Va al contenido

PALABRA ENTRE NOSOTROS

«Simón, ¿Me amas?» El inicio de una nueva moral

Luigi Giussani

Anticipamos un capítulo del nuevo libro de Luigi Giussani, Stefano Alberto y Javier Prades, titulado Generare tracce nella storia del mondo (Ed. Rizzoli)

El capítulo vigésimo primero del Evangelio de Juan es la documentación fascinante del nacimiento histórico de la nueva ética. La historia concreta que se relata es la clave de la concepción cristiana del hombre, de su moralidad en la relación con Dios, la vida y el mundo.

*Qué se pide*
Prolonga el texto sobre el nacimiento de la nueva moral en el Evangelio de Juan, comenzando justo después de su última oración.

*Registros proporcionados*
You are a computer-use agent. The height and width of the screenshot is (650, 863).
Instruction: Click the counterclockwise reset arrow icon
...
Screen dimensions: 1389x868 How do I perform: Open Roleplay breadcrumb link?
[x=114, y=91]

*Resultado esperado*
Los discípulos volvían, al alba, tras una larga noche en el lago en la que no habían pescado nada. Al acercarse a la orilla ven en la playa una figura ocupada en encender un fuego. Después verían que sobre las brasas había peces prepara­dos para ellos, para saciar su hambre a esa tem­prana hora de la mañana. Tras un momento de intenso silencio, Juan le dice a Pedro: «¡Es el Señor!». Entonces los ojos de todos se abrieron y Pedro se tira al agua, tal y como está, y llega el primero a la orilla. Le siguen los demás. Ha­cen un corro, en silencio: ninguno se atreve a preguntarle quién es porque todos saben que es el Señor. Sentados para comer, cruzan alguna que otra palabra, y todos están intimidados por la excepcional presencia de Jesús, Jesús resuci­tado que ya se les había aparecido más veces.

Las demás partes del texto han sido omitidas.